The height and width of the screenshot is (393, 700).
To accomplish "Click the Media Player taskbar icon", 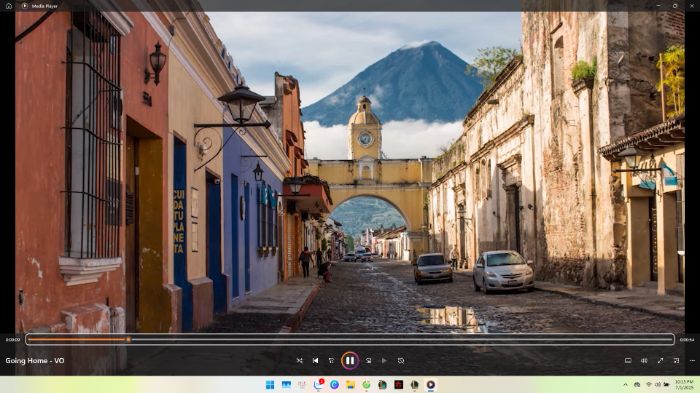I will pos(431,385).
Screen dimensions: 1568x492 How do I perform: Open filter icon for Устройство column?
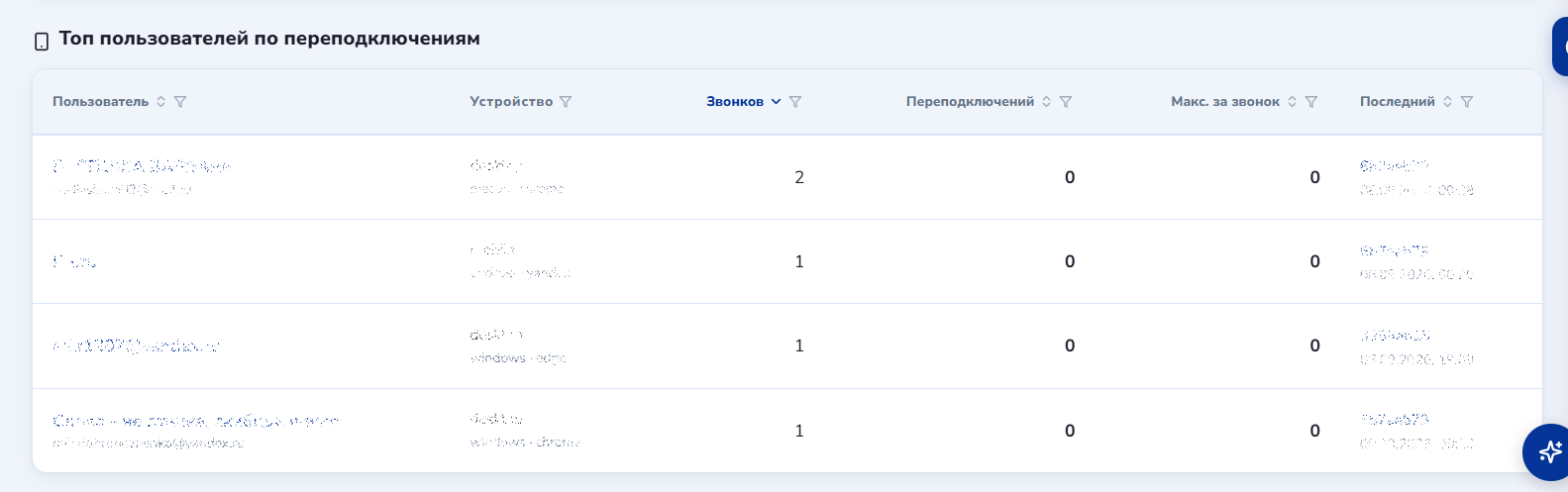click(x=566, y=102)
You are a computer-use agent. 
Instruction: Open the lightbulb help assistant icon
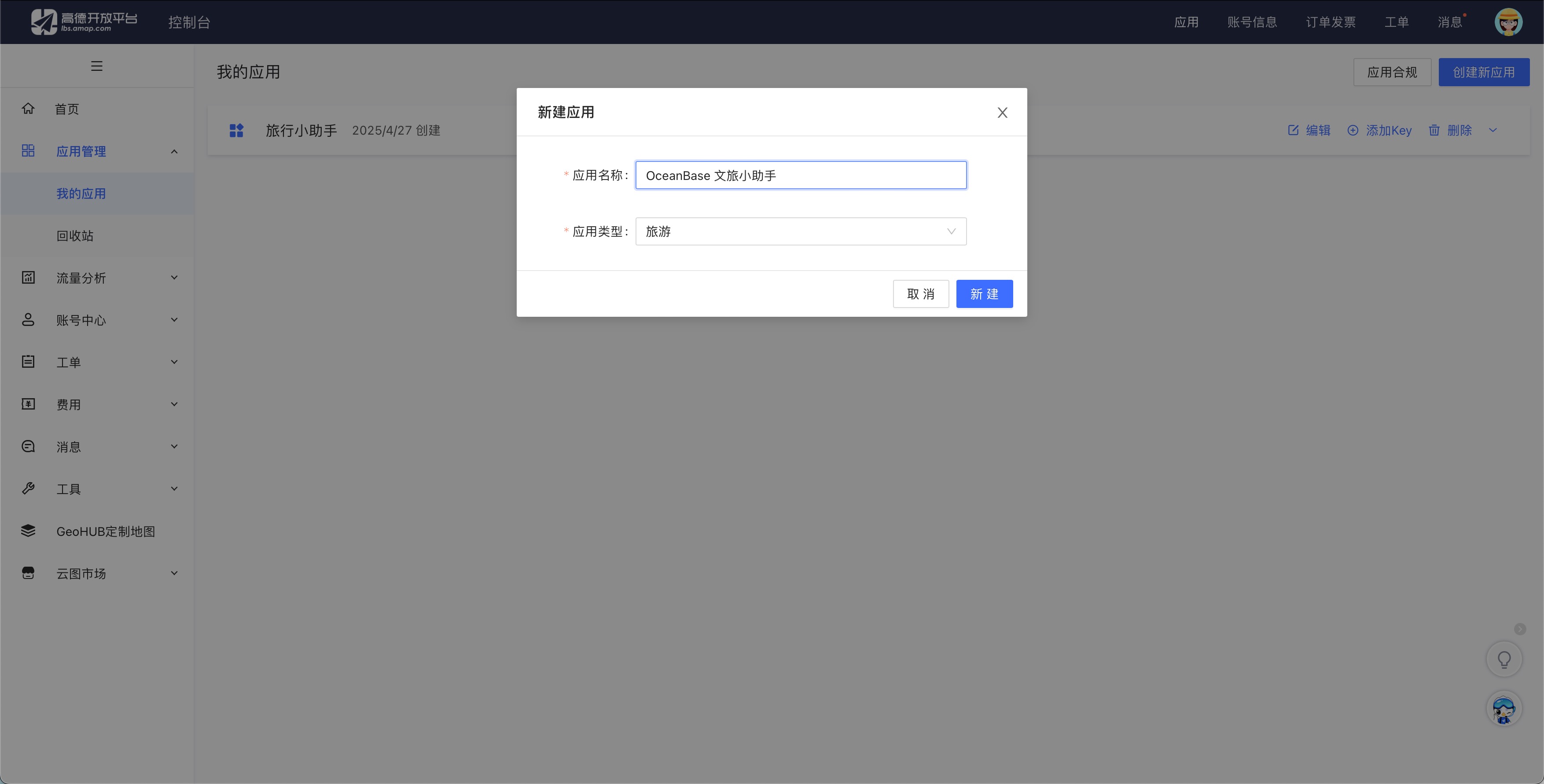pos(1504,659)
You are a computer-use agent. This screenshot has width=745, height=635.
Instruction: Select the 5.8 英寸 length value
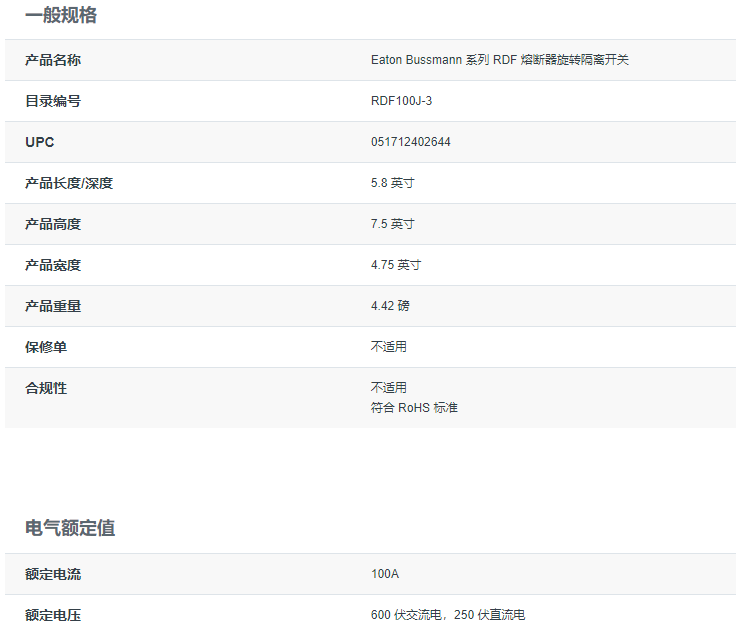tap(392, 183)
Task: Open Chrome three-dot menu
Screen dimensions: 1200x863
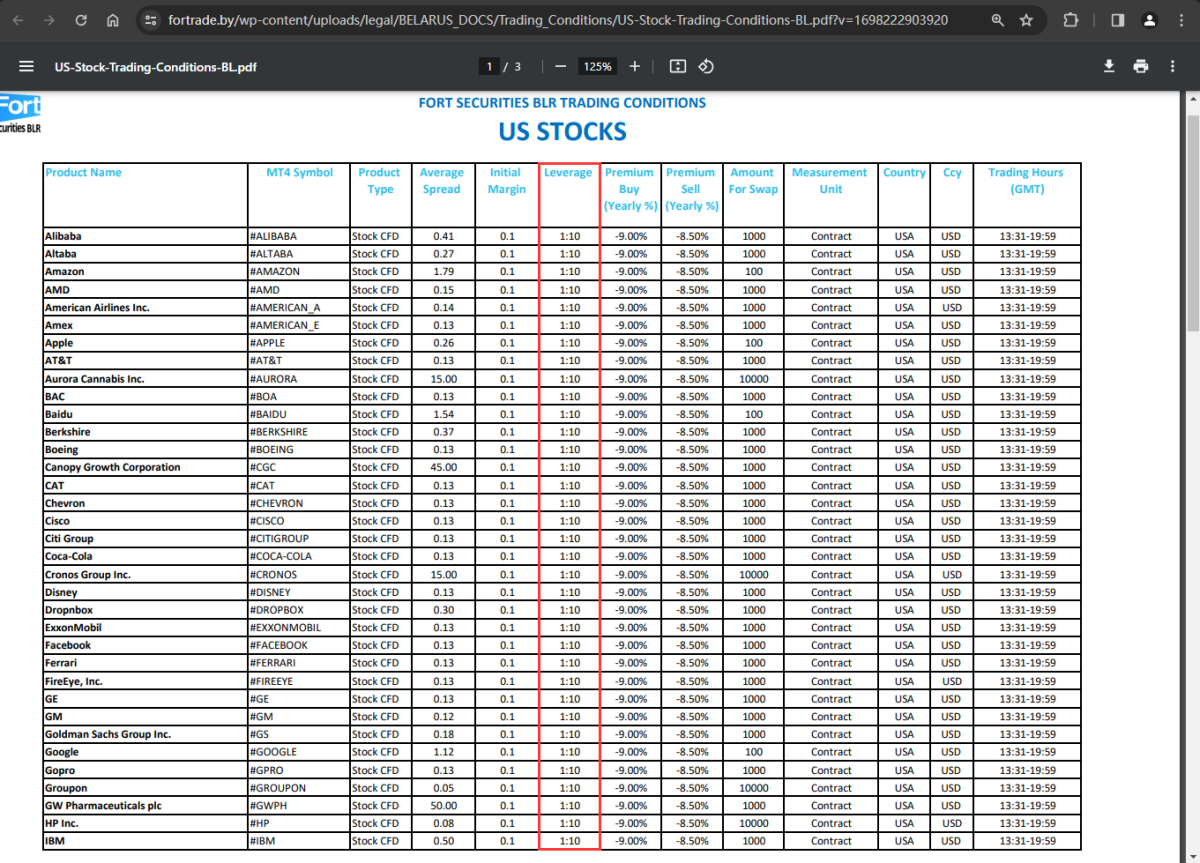Action: (x=1181, y=20)
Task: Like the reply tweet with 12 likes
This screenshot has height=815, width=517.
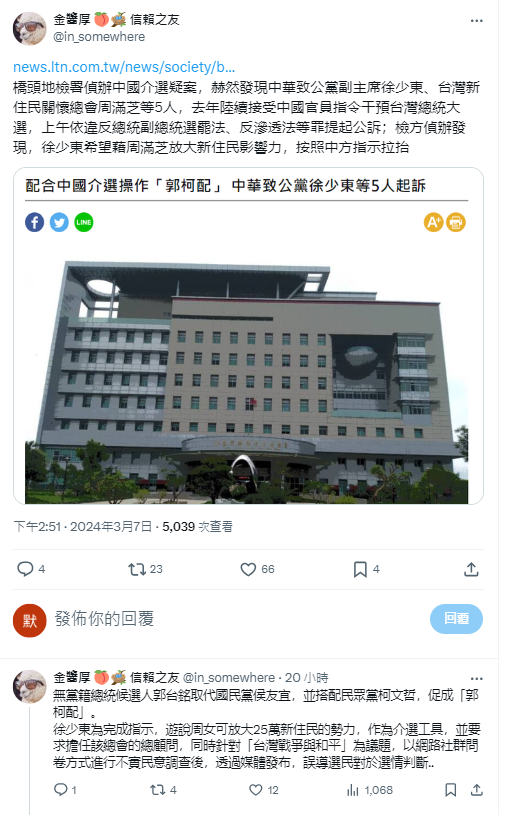Action: click(264, 790)
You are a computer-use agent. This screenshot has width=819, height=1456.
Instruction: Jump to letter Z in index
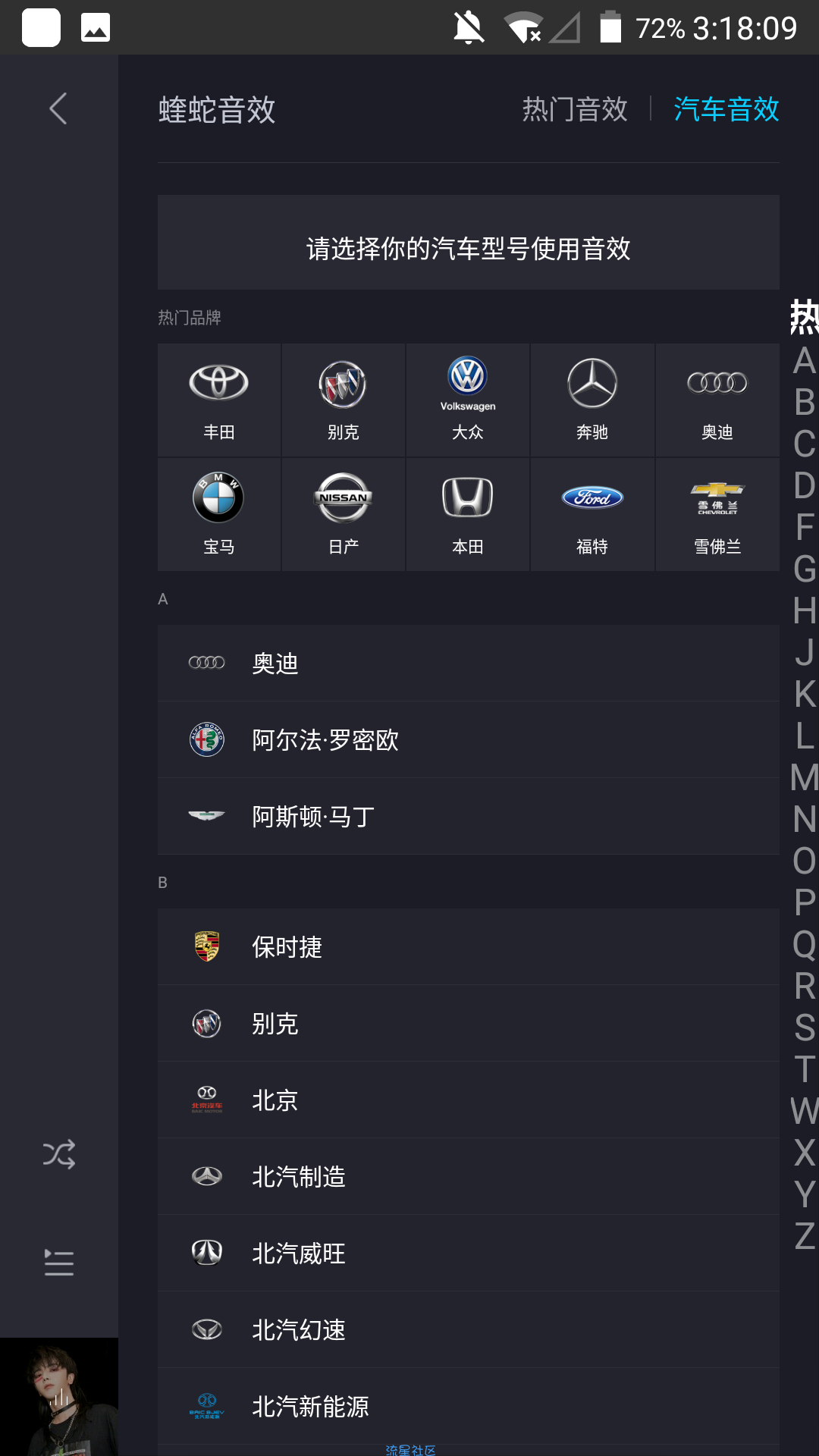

> _WHAT THE TASK REQUIRES_
Copy the records word for word, from the line with "has width=745, height=635." up to and including the line with "Action: (x=1181, y=20)", and leave the pictures out.

> _FULL SOLUTION_
You are a computer-use agent. This screenshot has width=745, height=635.
Instruction: Select the 5.8 英寸 length value
tap(392, 183)
Task: Open Chrome three-dot menu
Screen dimensions: 1200x863
Action: (x=1181, y=20)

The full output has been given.